Simon Kemp is Associate Professor of French at Somerville College
‘If people are starting to think more about learning Mandarin and Japanese that has to be a good thing – language learning in this country is very low compared to other countries. 9% of British teenagers can talk another language compared to 42% of average European teenagers; we’re a long way behind.
‘But of course we’re still going to be engaged with Europe - it’s still going to be a major trading partner and our nearest neighbor so I don’t think cultural exchange with Europe should get any smaller. Even beyond Europe, European languages are all global languages and I don’t think there’ll be any loss of focus on them because we’re not part of the EU.
‘English is so much the global language now that it can’t really be shifted from this position. It really is more important now than ever that people should learn other languages in order that we don’t turn into this isolated little England, but I don’t think that Brexit, of itself, will encourage that. It’s up to people like me to make sure Britain does stay an open country, interested in other parts of the world, and doesn’t turn in on itself.’
“Polarised reactions might cancel each other out”
Annelie Fitzgerald (LMH, 1990) read French and German at Oxford and is now a lecturer in English Literature and Language at the University of Toulouse
‘[Brexit] could swing the pendulum in both directions and might have a net effect of not very much change at all. If the status of English is downgraded within the new-look EU, that could indeed encourage more young people in the UK to learn European languages as there would possibly be a greater need for translators of key Eurozone recommendations and other texts and for our future interactions - of every type - with the EU from without. On the other hand as the general trend seems to be for the UK to turn away from Europe and look towards the US instead, European languages may be - wrongly in my view - perceived as increasingly irrelevant in a UK outside the EU.
‘Overall, then, probably the status quo. Of course, I'd very muchlike Brexit to result in an increase in young people in the UK studying European languages but I'm really not convinced that that will be the case given the current dire state of foreign language uptake in the UK's education system. I really don't think Brexit is going to help remedy that!
‘On the other side of the Channel, I can't imagine that the UK leaving the EU will have a negative impact on the number of students choosing English as a foreign language option at the university where I work in France - though the university's refusal to come up with the funds to meet the demand for English from students has already forced us to make a drastic reduction in the English courses on offer.’
“We need better language teaching in our schools”
Professor Ian Watson is tutorial fellow in French and Linguistics at Christ Church College, and, from October, Chair of the Modern Languages Faculty Board
‘We must ensure that the future of Modern Languages in Britain is better than its present and immediate past. The decision not to require 16-year olds to do a language at GCSE has diminished the numbers taking languages markedly, with a serious knock-on effect at A-level and at universities. The frankly uninspiring nature of current A-level courses, along with the acknowledged unreliability of their marking, has done further damage. Here at Oxford we continue to get excellent candidates, but other Language departments around the country are downsizing or closing. This trend must be reversed. The requirement to do a language in the English Baccalaureate may help, as may the forthcoming changes to A-level syllabuses, but more needs to be done.
‘Quite apart from the intellectual and cultural benefits conferred by learning foreign languages, language teaching is viewed as strategically important both by the government and by industrial leaders, so it is something of a mystery that it should have been allowed to slip so much at school level. It is difficult to assess at the moment whether Brexit will make the need for language proficiency even greater. I doubt that English will be replaced as a major EU language any time soon; too many people know it and they won't stop knowing it (or learning it) even after we have left (whatever form the leaving takes). On the other hand, if we move from straightforward membership of the single market to one or more specifically negotiated trading agreements, it seems very likely that the country will need a greater percentage of its workforce to be linguistically sophisticated.

■ Short task A
From the listing, copy out the lines word for word, beginning with the line that contains "What do you see at coordinates (31, 155)" and running through the line that contains "coordinates (716, 256).".
The passage above and the listing that comes next are unrelated to each other.

(Extracted data entries)
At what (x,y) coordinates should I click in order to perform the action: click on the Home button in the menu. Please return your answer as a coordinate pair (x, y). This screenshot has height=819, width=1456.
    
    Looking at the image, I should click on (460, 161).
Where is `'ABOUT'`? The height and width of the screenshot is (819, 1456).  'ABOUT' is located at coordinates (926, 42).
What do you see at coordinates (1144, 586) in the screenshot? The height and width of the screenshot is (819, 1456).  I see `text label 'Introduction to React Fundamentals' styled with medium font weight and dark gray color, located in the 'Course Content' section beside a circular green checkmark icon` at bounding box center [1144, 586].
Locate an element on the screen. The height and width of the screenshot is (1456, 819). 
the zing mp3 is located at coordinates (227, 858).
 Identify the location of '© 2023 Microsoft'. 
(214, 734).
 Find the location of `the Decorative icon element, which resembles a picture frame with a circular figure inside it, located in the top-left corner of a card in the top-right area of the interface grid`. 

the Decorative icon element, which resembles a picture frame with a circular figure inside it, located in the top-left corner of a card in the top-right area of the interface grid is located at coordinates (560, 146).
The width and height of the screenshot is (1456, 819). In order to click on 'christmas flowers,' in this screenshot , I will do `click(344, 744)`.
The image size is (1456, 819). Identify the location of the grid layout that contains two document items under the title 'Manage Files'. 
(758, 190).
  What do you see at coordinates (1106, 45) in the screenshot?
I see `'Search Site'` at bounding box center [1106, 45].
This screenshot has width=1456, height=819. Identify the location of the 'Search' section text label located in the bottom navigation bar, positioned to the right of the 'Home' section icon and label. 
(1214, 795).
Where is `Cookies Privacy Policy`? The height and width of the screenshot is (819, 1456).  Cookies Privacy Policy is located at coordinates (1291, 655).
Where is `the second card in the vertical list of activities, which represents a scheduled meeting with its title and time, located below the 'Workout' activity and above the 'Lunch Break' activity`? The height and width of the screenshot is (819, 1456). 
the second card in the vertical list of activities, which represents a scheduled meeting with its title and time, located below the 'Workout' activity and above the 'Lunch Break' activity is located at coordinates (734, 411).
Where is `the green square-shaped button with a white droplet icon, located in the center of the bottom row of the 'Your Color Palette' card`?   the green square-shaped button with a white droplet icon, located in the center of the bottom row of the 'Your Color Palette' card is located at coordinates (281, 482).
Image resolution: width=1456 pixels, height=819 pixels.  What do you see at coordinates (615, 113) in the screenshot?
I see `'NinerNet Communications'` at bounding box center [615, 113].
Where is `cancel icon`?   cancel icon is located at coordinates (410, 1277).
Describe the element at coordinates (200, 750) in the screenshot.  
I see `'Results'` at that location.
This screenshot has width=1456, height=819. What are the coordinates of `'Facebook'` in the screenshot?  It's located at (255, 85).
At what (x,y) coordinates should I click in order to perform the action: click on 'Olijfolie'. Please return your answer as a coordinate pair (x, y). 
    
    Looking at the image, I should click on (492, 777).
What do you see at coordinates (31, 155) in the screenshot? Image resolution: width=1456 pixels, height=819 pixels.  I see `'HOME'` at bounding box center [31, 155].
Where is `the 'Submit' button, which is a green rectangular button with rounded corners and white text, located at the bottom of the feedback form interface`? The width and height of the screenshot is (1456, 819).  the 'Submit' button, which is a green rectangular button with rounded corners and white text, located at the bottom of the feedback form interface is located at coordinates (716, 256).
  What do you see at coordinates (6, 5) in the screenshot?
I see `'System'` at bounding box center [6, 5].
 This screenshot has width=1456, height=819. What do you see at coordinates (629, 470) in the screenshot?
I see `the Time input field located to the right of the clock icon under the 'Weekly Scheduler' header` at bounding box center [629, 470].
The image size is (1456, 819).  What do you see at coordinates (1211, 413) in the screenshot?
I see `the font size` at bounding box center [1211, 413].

■ Short task B
Pick up the commentary on Brexit and language learning after its final sentence and keep it going.

■ Exercise output A
What do you see at coordinates (31, 155) in the screenshot? Image resolution: width=1456 pixels, height=819 pixels.  I see `'HOME'` at bounding box center [31, 155].
Where is `the 'Submit' button, which is a green rectangular button with rounded corners and white text, located at the bottom of the feedback form interface`? The width and height of the screenshot is (1456, 819).  the 'Submit' button, which is a green rectangular button with rounded corners and white text, located at the bottom of the feedback form interface is located at coordinates (716, 256).

■ Exercise output B
‘Given that the UK will have to continue to have strong links of various sorts with Europe, I think it likely that the need for the teaching of European languages will increase rather than decrease. Bear in mind that these languages also give access to considerable parts of other continents, notably the whole of Latin America. This does not preclude, however, a growth in the need for knowledge of non-European languages. People often cite Mandarin and Arabic as examples but they are only two of the important ones. Of course, these are already available in some universities. Oxford currently teaches a range of Oriental languages, including the two I've mentioned, at the Oriental Institute, and it's been possible for some time to combine a European Language with a Middle Eastern one to degree level.
‘So, we have gone through a period of retrenchment for Modern Languages in the UK, but I hope we are coming to the end of it. Exactly how the next few years will go is difficult to predict, both because of political uncertainties and because we don't know what will happen in schools. However these things turn out, we will all be doing what we can to roll back the (largely unplanned and unintended) decline of recent years.’
The Taylor Institution, the Oxford University library dedicated to the study of the European Languages.
“Foreign language learning could become a form of protest post-Brexit”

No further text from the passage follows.